Google didn't share any other details about this zero-day bug, including the CVE ID used to track it, and said it's still "under coordination."
"Access to bug details and links may be kept restricted until a majority of users are updated with a fix. We will also retain restrictions if the bug exists in a third-party library that other projects similarly depend on, but haven't yet fixed," it noted.
However, according to the Chromium bug ID, the flaw was found in Google's open-source LibANGLE library, which translates OpenGL ES graphics calls into other APIs such as Direct3D, Vulkan, or Metal, and enables OpenGL ES apps to run on systems that don't natively support it or where alternative graphics APIs offer better performance. (Sergiu Gatlan / Bleeping Computer)
Related: Chrome, Security Week
Harness, which makes a development platform that seeks to automate AI software testing, deployments, security, compliance, and optimization, announced it had closed a $240 million Series E venture funding round.

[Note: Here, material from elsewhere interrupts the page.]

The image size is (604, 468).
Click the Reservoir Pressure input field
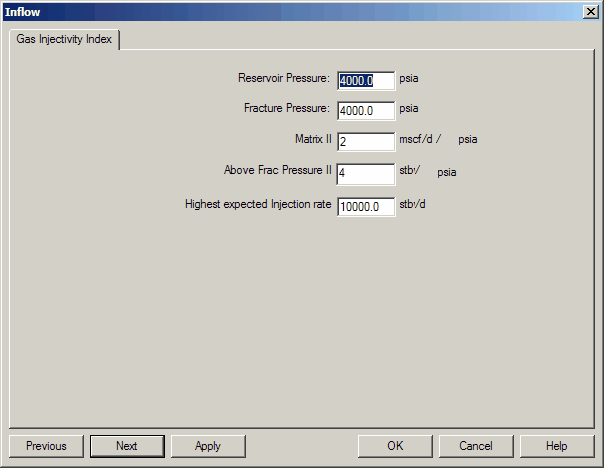[x=366, y=80]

The financing round is comprised of a $200 million investment led by Goldman Sachs Alternatives and a planned $40 million tender offer with participation from IVP, Menlo Ventures, and Unusual Ventures. (Jagmeet Singh / TechCrunch)
Related: PR Newswire, Silicon Angle, GovInfoSecurity
Best Thing of the Day: Still Keeping the Heat on Chip Sales to China
Despite the Trump administration's move toward lessening restrictions on the sale of high-performance computer chips that power modern artificial intelligence systems to China, the US Justice Department continues to prosecute businesses and individuals who sell or divert these same technologies to companies based in China.
Worst Thing of the Day: Who Else Had Better Access?
The 43-year-old developer and Chinese national who leaked a massive amount of Korean retailer Coupang's data, sparking a corporate and national crisis, was part of the company's cybersecurity team.